Jonathan Papelbon’s bank account is fixin’ to get a lot more robust. The former Mississippi State star, who made $6.25 million with the Boston Red Sox last year, has filed for salary arbitration and is expected to exchange figures with the club by midday Tuesday. The Red Sox may also try to cut a deal before arbitration hearings begin in February. The record arbitration figure for a closer reportedly is the $10 million the Angels’ Francisco Rodriguez commanded in 2008. Papelbon might get close to that. The intimidating right-hander had a 1.85 ERA and 38 saves a year ago. There’s really none better at what he does. … Brandon Medders, another MSU alumnus and big league reliever, got an $820,000 deal from the San Francisco Giants last week, avoiding arbitration. Medders, a late-inning situational guy, was 5-1 with a 3.01 ERA and one save in 61 games. There’s good money in being a specialist these days.
P.S. Former Mississippi Braves outfielder Quentin Davis re-signed with the New Jersey Jackals of the independent Can-Am League. Davis, who seemed overmatched in Double-A in his 2008 tour, was released by Atlanta last summer and caught on with the Jackals. He hit .344 with 11 stolen bases.
It’s troubling that the Atlanta Braves appear to have given up on Brandon Jones.

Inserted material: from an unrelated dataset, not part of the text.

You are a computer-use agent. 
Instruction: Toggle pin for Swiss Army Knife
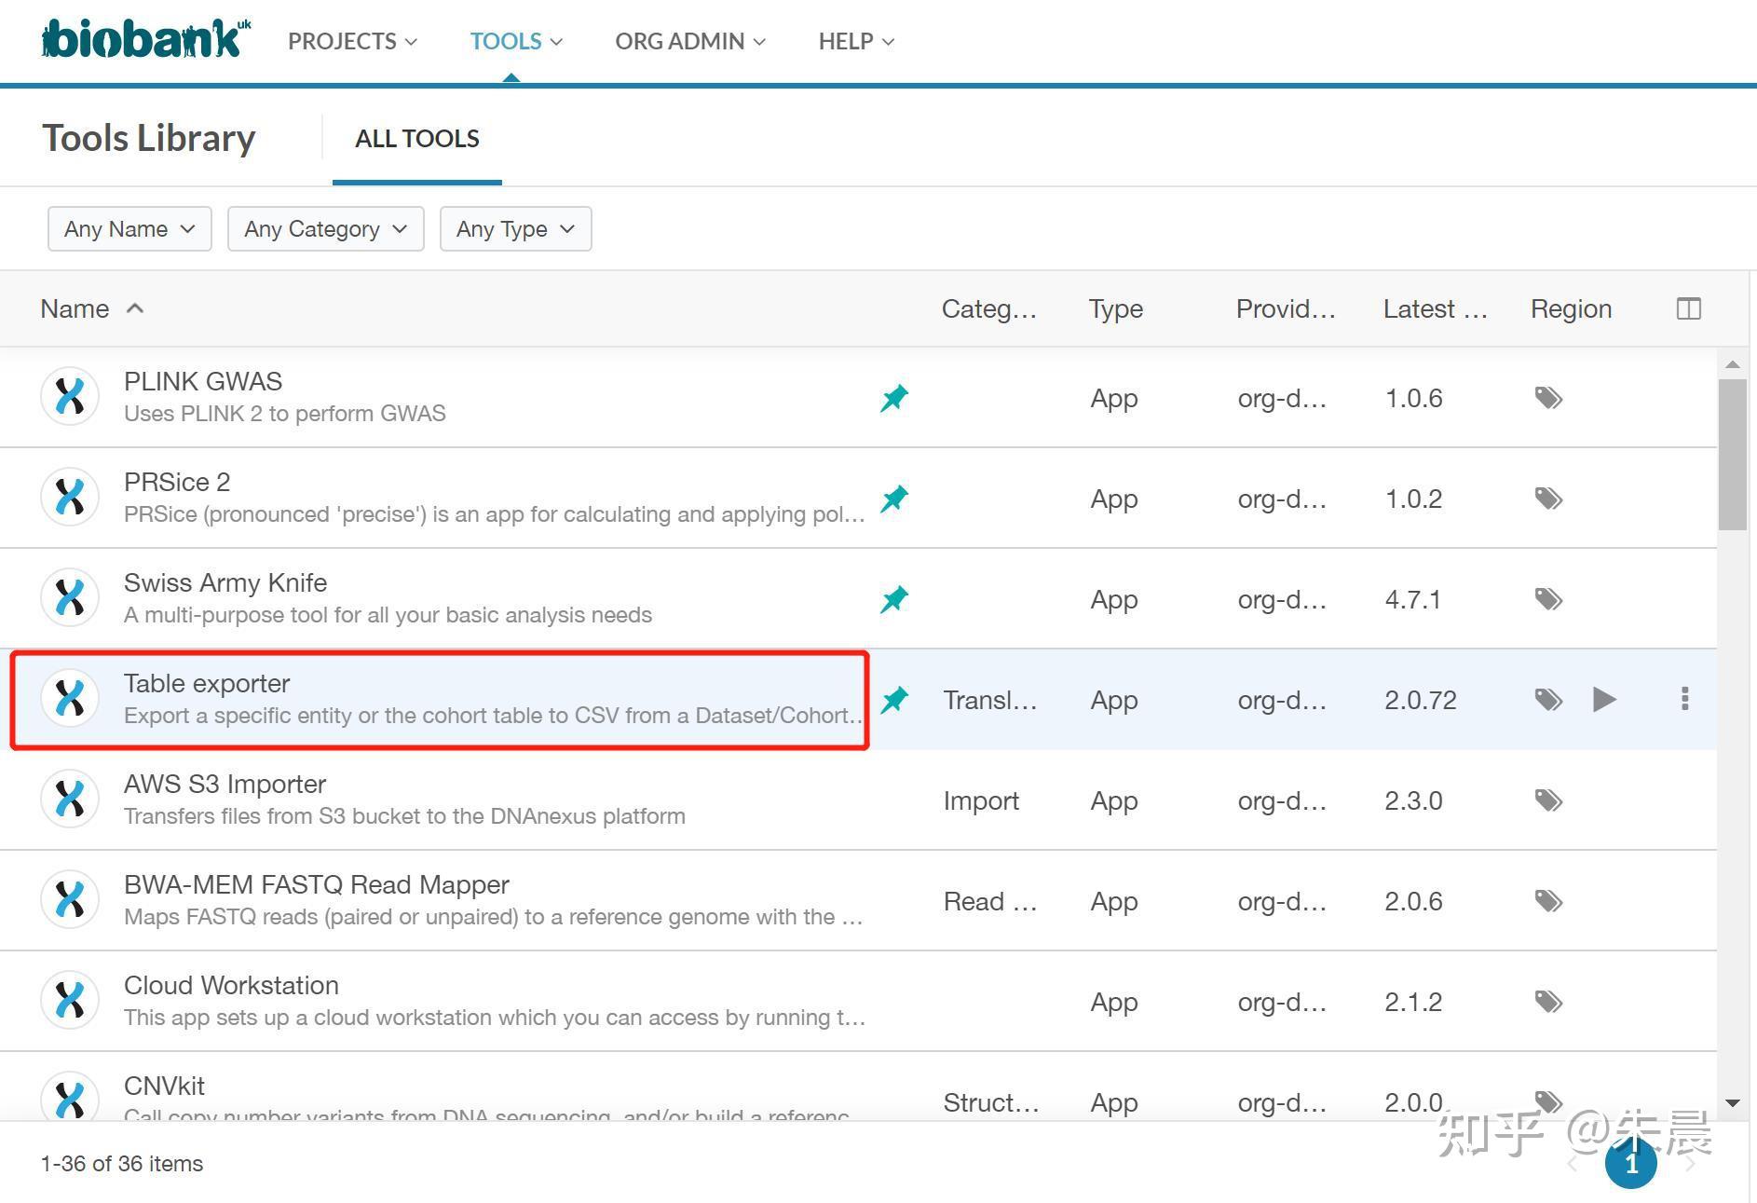click(894, 599)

The former Mississippi Braves outfielder was designated for assignment on Tuesday to clear roster space for free agent Eric Hinske. The Braves probably made a mistake last spring when they handed the left field job to free agent Garret Anderson instead of giving Jones a real shot. If they trade Jones this week, a strong possibility, they may be making another mistake, one that could come back to haunt them. Jones is a talent. Anyone who saw him during his two stints at Trustmark Park knows this. His left-handed swing is as sweet as they come. He’s got some pop, and at 6 feet 2, 195 pounds, will no doubt develop more as he plays more at the big league level. He hit 15 homers for the 2007 M-Braves, along with a .293 average. A former high school quarterback, Jones is athletic. He runs and throws well, certainly well enough to play left field. He just needs to play. The Braves never really gave him more than token appearances. In 148 big league at-bats over three years, Jones hit .257 with 22 RBIs. He got only 13 ABs last season. Someone will give him a regular big league job someday soon, and it would be very surprising if Jones didn’t produce. If it’s for someone other than the Braves, it’ll also be very disappointing.

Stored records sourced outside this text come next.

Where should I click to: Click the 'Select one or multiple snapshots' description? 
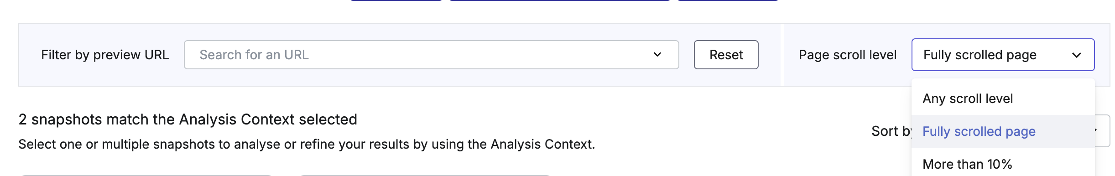307,144
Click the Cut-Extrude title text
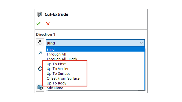182x102 pixels. 56,14
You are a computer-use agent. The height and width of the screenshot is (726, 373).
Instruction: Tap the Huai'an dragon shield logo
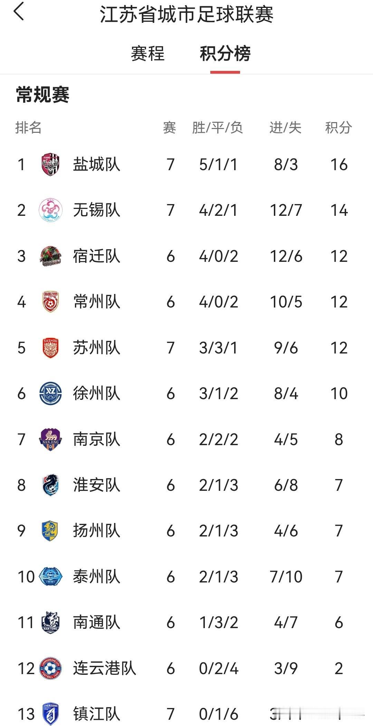pyautogui.click(x=50, y=485)
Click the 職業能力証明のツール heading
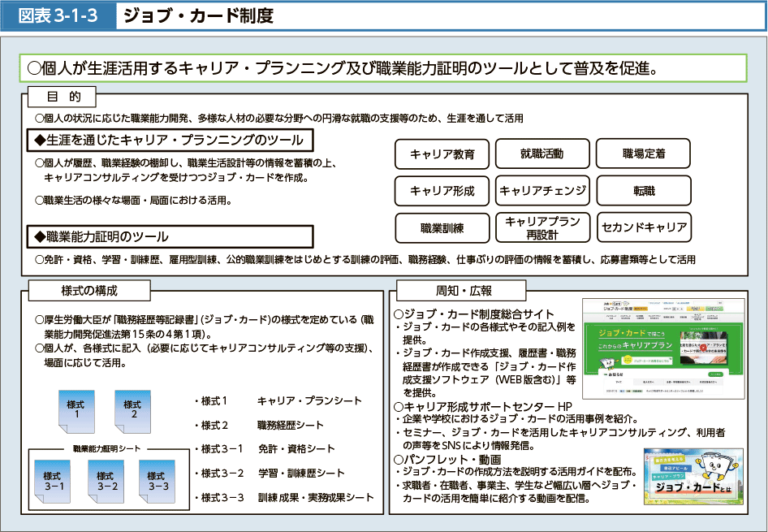Viewport: 768px width, 532px height. tap(170, 236)
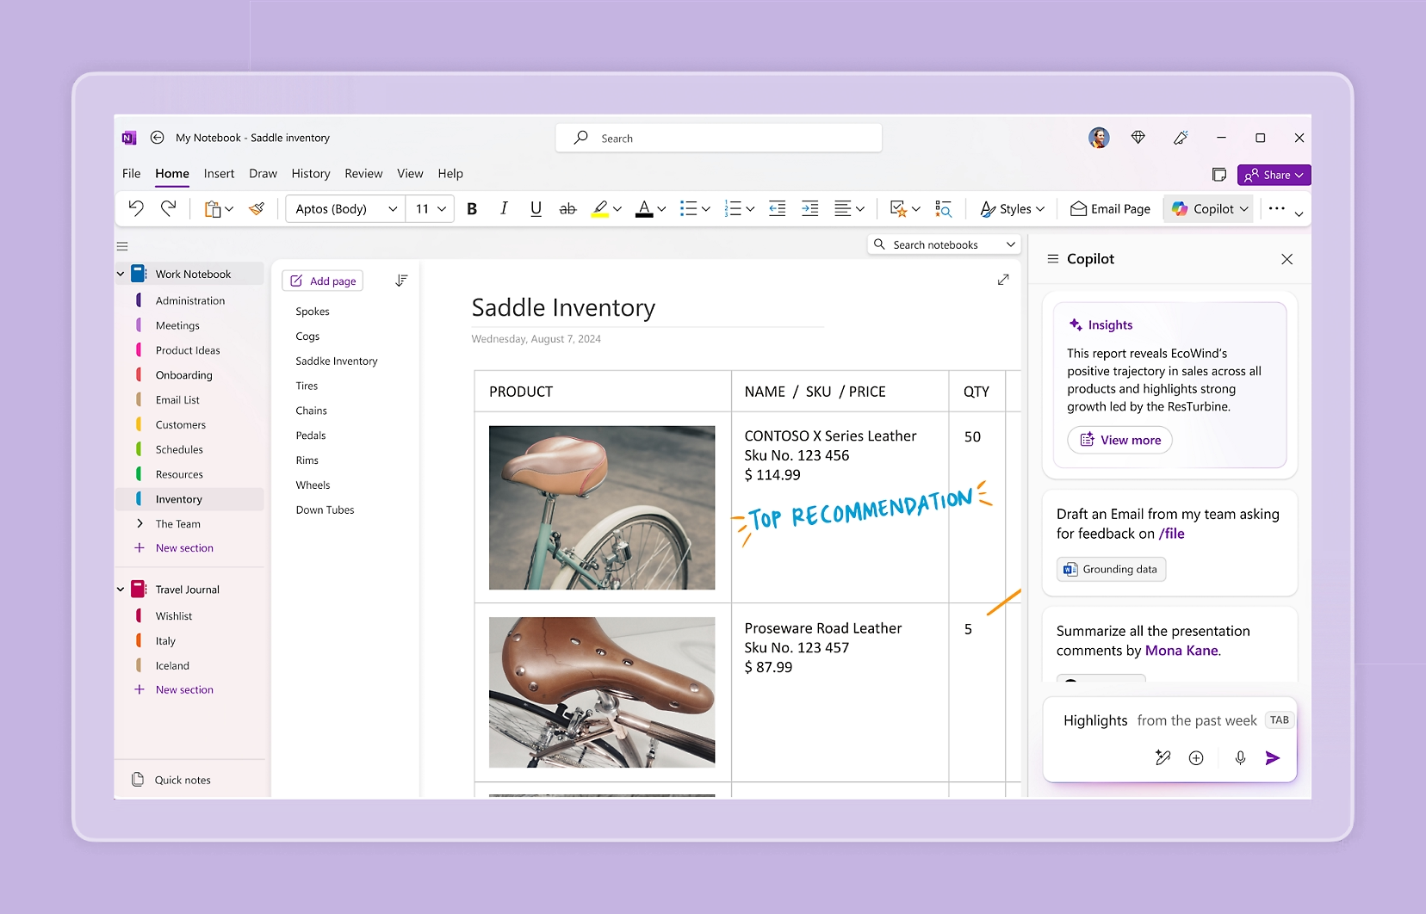Viewport: 1426px width, 914px height.
Task: Expand The Team section group
Action: [140, 523]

It has been a slow time for Mississippi baseball, but finally, on Thursday, some real news. Nettleton’s Bill Hall was traded again, this time from Seattle to Boston for Casey Kotchman. Two questions: What does Boston plan to do with Hall, who plays several positions but none of them real well and seemingly can’t hit anymore? And, what happened to the guy who hit .270 with 35 home runs in 2006? Hall has struggled ever since signing a big contract before the ’07 season. He hit .201 with six homers in 76 games with Milwaukee last year before he was dealt to the Mariners, for whom he hit .200 (consistent, he is) with two homers in 34 games. Hall will be with a contender in 2010 — if the Red Sox keep him. Maybe his bat will break out of its slumber in the charged atmosphere at Fenway. After three straight off years, Hall desperately needs to produce this season.